Yesterday afternoon I found a large pigeon cooing on the window sill inside my basement. It was a large, healthy pigeon. Perhaps it was a carrier pigeon. I didn't take much time to get acquainted. I quickly ejected it from the basement through the apparently unlatched basement window from which it had entered with the aid of a human. Somehow, the window had been left unlatched at some point.
 
The window is on my driveway, close to the entry by the sidewalk. Previously, someone had left a bag of cat food in small cans by the same window. An offering for K.D. and Francine, our two old cats, I assumed. None of our friends claimed this good deed. Perhaps the random act of kindness of a stranger/neighbor. Perhaps. I decided to throw the cat food away at the time.
 
Peter recalls hearing a sliding and thudding sound the other night, while I was away at a civic association meeting. He had thought at the time that I had returned home through the sliding door in our kitchen. I hadn't. It was likely he had heard the opening and closing of the sliding basement window by the pigeon-planting phantom.
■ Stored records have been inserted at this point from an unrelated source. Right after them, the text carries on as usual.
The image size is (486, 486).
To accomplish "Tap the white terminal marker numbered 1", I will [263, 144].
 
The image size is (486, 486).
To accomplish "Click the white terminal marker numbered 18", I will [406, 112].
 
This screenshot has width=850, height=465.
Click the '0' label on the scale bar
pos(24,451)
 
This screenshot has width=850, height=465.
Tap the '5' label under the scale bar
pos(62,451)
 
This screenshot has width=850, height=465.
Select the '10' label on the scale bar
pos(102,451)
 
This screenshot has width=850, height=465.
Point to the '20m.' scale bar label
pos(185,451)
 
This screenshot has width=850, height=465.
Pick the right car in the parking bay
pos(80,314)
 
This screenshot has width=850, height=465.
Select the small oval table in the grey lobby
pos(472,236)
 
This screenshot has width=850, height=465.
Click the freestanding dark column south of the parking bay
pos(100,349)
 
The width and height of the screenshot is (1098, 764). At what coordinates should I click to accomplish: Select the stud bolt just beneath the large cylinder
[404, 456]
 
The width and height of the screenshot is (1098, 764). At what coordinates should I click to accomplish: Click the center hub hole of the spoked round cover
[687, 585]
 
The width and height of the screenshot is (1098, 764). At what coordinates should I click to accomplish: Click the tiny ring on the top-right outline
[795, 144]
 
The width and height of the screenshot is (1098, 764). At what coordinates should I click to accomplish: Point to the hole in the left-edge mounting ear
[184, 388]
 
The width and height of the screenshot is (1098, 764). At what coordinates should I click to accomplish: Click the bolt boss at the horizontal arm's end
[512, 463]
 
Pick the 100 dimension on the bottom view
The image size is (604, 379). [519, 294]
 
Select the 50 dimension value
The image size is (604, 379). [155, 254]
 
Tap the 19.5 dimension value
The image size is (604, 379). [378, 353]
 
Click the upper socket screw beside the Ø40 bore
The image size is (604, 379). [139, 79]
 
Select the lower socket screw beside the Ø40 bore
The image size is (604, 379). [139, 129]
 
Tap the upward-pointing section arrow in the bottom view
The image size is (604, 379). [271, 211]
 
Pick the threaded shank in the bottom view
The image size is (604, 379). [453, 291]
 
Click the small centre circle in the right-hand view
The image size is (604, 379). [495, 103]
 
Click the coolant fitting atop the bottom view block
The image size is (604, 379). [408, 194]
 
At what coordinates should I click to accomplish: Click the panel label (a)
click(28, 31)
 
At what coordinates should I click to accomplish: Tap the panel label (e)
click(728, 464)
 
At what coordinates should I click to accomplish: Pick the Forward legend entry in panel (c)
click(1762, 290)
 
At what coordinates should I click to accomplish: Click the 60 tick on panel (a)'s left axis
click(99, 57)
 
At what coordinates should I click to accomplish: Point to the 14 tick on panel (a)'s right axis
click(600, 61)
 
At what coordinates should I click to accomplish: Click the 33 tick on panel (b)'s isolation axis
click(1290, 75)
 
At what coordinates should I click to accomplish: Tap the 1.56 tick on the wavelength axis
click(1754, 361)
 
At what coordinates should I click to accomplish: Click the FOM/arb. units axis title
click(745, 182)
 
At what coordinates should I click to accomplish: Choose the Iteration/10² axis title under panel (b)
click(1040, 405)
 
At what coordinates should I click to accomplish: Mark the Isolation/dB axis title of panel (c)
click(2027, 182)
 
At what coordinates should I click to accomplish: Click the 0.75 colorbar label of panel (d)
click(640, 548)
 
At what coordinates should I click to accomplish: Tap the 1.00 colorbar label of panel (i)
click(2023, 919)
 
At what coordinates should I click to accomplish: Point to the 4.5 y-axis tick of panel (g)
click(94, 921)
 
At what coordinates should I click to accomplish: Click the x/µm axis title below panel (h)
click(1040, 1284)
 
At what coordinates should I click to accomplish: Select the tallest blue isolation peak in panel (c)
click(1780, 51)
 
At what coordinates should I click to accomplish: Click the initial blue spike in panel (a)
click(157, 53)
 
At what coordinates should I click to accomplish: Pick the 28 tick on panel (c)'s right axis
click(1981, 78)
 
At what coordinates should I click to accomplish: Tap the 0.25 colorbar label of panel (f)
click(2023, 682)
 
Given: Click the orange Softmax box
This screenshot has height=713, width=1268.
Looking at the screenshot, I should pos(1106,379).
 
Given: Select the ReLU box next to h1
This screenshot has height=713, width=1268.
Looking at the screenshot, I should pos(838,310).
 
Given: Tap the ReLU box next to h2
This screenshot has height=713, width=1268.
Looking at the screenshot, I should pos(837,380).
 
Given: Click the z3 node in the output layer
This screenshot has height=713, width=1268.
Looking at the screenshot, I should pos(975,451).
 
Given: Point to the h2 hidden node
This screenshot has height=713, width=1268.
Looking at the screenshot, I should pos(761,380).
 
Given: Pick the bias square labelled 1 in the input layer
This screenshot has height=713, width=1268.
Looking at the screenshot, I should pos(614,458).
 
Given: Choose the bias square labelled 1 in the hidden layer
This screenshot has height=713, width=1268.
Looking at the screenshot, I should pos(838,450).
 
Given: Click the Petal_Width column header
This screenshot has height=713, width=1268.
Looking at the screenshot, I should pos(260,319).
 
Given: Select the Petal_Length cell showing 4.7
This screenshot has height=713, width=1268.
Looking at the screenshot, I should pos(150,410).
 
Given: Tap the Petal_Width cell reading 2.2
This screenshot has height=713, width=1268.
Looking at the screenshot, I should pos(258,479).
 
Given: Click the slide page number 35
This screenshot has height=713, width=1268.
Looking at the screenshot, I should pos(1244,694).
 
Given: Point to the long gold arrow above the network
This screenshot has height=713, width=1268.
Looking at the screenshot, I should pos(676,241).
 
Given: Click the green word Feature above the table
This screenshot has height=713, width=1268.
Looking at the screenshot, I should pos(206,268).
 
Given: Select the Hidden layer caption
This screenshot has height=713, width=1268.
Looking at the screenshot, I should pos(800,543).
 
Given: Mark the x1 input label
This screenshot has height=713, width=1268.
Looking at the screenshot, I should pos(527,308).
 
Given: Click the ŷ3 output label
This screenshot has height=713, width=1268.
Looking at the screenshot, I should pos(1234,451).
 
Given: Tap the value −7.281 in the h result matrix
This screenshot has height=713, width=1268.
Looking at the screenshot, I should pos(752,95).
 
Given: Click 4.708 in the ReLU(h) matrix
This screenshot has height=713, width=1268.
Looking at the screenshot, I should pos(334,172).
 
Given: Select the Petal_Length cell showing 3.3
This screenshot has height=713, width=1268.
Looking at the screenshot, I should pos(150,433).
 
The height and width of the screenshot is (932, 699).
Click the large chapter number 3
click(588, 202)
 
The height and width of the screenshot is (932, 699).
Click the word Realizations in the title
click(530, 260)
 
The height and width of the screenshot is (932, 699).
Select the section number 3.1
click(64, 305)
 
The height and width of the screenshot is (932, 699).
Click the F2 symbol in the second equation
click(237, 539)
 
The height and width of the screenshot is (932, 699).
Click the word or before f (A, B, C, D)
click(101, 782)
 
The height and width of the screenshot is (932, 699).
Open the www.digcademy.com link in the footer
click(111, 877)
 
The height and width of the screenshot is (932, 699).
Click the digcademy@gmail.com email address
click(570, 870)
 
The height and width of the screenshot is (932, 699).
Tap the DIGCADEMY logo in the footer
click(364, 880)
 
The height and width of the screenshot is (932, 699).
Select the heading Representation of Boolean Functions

If he had done a more thorough search of the house, he may have found our feathered visitor sooner. Unfortunately, our feathered visitor had to fast from food and water overnight. The upside for me is that I had less pigeon poop to clean up yesterday after I evicted it.
 
I have secured the basement windows. I have a deeper understanding of all the fences and caging of basement windows in the neighborhood. No real harm was done to us or the house. The pigeon was kidnapped and confined against its will, but our basement was warmer than the winter night outside. Perhaps it enjoyed the respite.
 
Living in the city is always something of an adventure. This is certainly a more bizarre turn than others I have encountered in new neighborhoods, but, on one level, it is to be expected. Statistics would verify that there is a certain percentage of irrational people within my square mile of city. More statistics would verify that some of those irrational people are animal lovers. In fact, there is a good statistical chance that at least one of those irrational people raises pigeons and enjoys spreading them around.
 
I remain skeptical about the whole affair. I choose to see it as a dysfunctional act of reaching out in an albeit antisocial way. I have no evidence as yet to interpret it as hostile or aimed at me personally, since I do not know anyone who likes handling pigeons in any way. I am thankful that the trespasser deposited a pigeon, as opposed to a number of more noxious species. Life brings these tests of my humanist practice. It is the nature of things. The net result is a deep appreciation of my own practice when these tests arise.